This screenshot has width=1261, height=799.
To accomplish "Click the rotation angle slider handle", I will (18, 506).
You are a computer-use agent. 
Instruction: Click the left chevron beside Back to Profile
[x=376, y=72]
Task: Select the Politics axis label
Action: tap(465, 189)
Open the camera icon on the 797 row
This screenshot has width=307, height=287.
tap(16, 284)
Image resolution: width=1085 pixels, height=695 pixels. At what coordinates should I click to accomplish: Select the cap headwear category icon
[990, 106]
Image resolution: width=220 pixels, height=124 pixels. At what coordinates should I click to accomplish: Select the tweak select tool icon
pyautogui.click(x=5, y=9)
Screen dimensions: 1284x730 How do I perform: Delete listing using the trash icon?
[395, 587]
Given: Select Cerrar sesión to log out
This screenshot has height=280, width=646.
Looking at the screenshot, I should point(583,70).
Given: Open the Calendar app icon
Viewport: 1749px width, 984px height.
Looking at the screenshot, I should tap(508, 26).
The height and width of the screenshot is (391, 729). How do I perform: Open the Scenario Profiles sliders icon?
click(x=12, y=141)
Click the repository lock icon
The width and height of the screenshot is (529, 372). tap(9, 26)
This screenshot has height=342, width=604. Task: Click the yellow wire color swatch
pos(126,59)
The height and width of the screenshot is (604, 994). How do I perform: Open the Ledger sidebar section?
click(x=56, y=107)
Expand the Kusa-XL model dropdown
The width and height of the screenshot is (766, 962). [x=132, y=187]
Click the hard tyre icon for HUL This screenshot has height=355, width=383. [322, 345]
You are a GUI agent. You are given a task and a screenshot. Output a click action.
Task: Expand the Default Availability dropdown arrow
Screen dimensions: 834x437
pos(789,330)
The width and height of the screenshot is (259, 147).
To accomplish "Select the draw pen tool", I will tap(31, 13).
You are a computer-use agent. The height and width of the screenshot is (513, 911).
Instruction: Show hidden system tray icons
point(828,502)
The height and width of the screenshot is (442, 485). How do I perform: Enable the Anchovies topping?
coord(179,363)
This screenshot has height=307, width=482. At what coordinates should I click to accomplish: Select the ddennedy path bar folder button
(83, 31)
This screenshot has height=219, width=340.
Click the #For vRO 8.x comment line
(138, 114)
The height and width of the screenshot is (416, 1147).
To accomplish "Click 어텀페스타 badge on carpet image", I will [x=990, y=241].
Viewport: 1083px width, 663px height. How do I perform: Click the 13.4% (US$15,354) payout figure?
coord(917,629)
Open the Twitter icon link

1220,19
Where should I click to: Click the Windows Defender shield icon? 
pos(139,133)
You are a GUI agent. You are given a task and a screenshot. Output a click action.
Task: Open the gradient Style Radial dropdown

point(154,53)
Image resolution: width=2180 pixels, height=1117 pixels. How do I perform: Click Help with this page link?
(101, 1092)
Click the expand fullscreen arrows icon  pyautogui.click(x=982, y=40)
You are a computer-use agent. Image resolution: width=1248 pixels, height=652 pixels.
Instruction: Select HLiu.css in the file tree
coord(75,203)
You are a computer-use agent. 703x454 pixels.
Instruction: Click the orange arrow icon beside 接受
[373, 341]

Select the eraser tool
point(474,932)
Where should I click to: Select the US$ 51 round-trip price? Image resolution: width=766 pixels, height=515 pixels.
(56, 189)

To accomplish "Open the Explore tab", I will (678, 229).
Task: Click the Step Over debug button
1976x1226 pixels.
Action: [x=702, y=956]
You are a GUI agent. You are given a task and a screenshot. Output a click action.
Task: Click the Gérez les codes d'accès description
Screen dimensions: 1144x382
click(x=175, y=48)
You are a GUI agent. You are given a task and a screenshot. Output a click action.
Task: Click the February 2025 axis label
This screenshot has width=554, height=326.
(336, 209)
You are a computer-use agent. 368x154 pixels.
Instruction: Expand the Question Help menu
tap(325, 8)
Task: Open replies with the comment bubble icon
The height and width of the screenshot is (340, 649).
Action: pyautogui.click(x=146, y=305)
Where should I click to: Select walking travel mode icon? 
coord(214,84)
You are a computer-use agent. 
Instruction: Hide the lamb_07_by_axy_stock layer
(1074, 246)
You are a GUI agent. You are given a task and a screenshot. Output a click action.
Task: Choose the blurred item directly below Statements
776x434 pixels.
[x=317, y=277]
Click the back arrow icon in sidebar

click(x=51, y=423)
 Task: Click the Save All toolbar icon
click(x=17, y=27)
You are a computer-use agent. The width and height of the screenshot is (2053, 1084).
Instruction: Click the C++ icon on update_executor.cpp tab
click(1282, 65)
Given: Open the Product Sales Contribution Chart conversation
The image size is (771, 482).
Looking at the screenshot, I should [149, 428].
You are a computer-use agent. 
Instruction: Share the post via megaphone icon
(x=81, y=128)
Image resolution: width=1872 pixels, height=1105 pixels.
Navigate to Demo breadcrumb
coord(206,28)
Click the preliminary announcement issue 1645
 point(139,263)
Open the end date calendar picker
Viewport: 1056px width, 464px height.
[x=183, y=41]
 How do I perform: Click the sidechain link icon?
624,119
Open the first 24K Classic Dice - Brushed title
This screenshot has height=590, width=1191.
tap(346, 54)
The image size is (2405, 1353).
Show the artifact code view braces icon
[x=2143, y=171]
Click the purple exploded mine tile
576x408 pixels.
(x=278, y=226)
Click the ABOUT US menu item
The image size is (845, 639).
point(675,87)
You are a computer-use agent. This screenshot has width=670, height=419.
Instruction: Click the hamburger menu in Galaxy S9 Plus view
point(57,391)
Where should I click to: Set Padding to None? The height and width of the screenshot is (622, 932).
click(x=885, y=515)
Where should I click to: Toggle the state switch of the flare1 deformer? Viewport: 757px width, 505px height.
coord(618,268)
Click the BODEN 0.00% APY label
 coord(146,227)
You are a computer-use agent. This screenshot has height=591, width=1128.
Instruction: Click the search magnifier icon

◇ ◇ ◇

• Written instruction
Write out the lines above exactly, beginning with the first line and ending with the line that contains "pyautogui.click(x=5, y=9)".

• Result of this exercise
This screenshot has width=1261, height=799.
To accomplish "Click the rotation angle slider handle", I will (18, 506).
You are a computer-use agent. 
Instruction: Click the left chevron beside Back to Profile
[x=376, y=72]
Task: Select the Politics axis label
Action: tap(465, 189)
Open the camera icon on the 797 row
This screenshot has width=307, height=287.
tap(16, 284)
Image resolution: width=1085 pixels, height=695 pixels. At what coordinates should I click to accomplish: Select the cap headwear category icon
[990, 106]
Image resolution: width=220 pixels, height=124 pixels. At what coordinates should I click to accomplish: Select the tweak select tool icon
pyautogui.click(x=5, y=9)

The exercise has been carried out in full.